Pre-Operating Finanical Expenses Data Pipeline

This project implements a data pipeline infrastructure using Terraform, AWS, and Snowflake to process and analyse pre-operating expenses financial data. The solution provides automated infrastructure provisioning, data processing with PySpark, and cloud-based data warehousing, Snowflake to extract financial analytics using SQL.
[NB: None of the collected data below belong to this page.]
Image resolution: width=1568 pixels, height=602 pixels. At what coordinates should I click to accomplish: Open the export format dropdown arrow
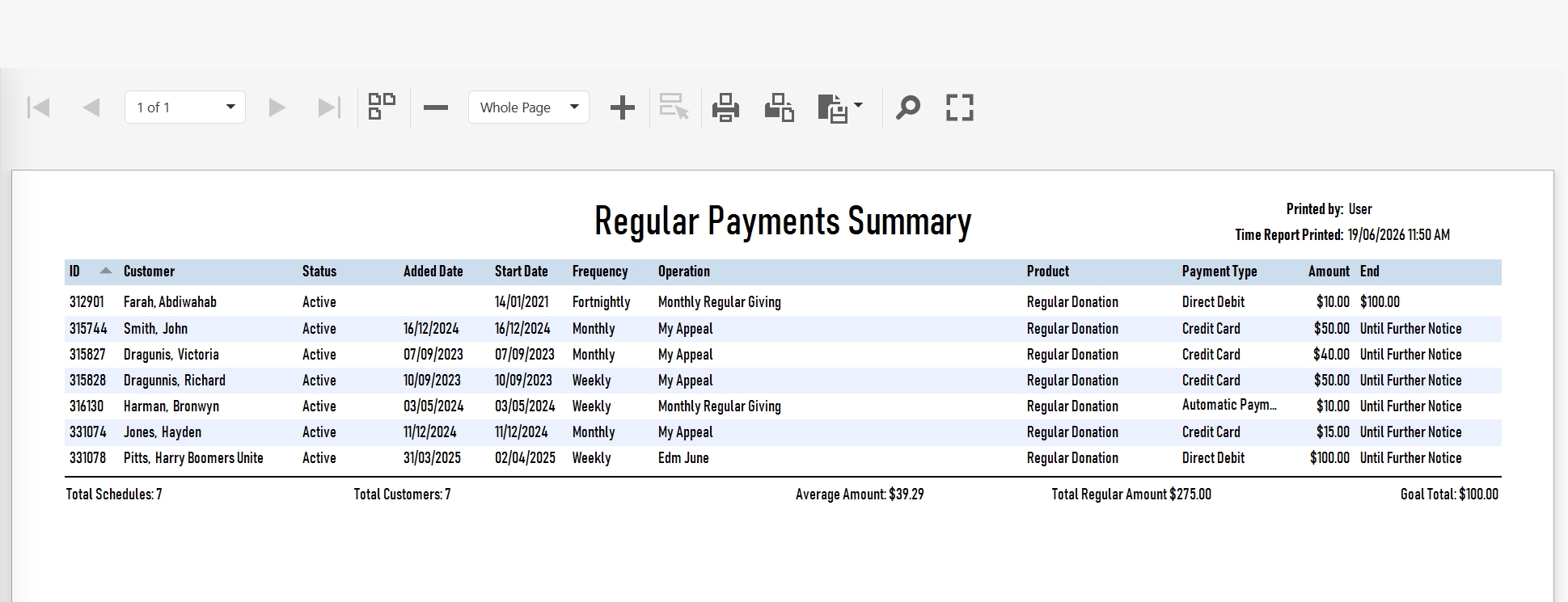coord(858,105)
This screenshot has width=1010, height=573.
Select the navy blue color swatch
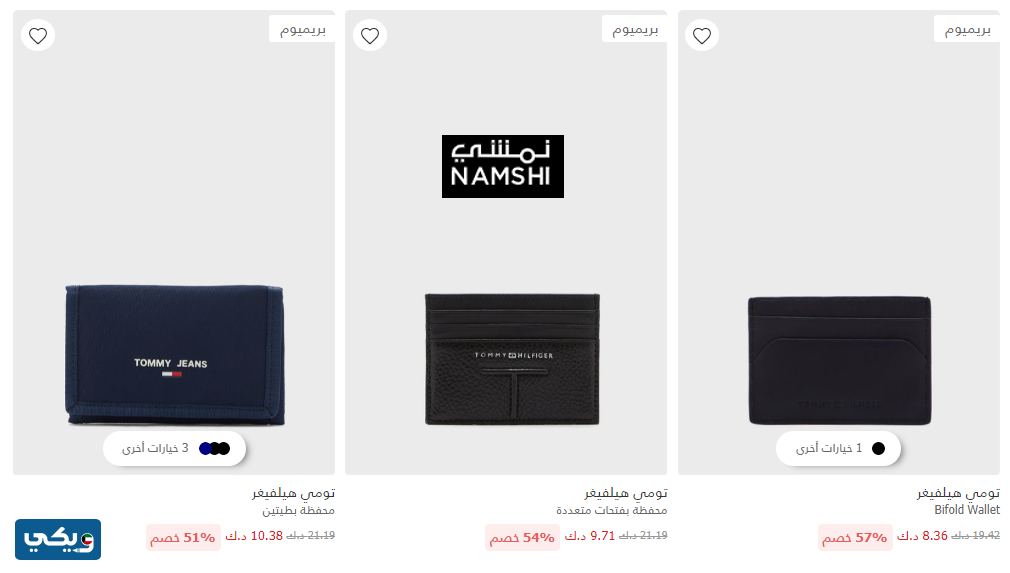coord(205,449)
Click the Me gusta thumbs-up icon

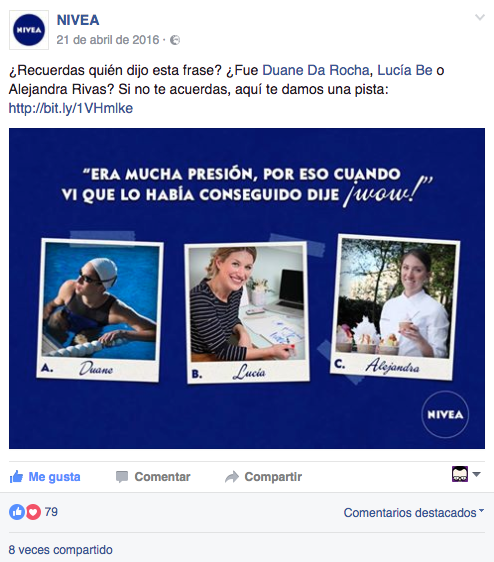16,476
Example Data Visualisation

This is a sample dashboard using sample-data in the sample-data folder

Total Expenses per Category

Overview

This project establishes a complete data infrastructure for processing pre-operating expenses data using Infrastructure as Code (IaC) principles. The solution automates the provisioning of AWS S3 storage, processes CSV data using PySpark, and loads structured data into Snowflake for advanced analytics and reporting.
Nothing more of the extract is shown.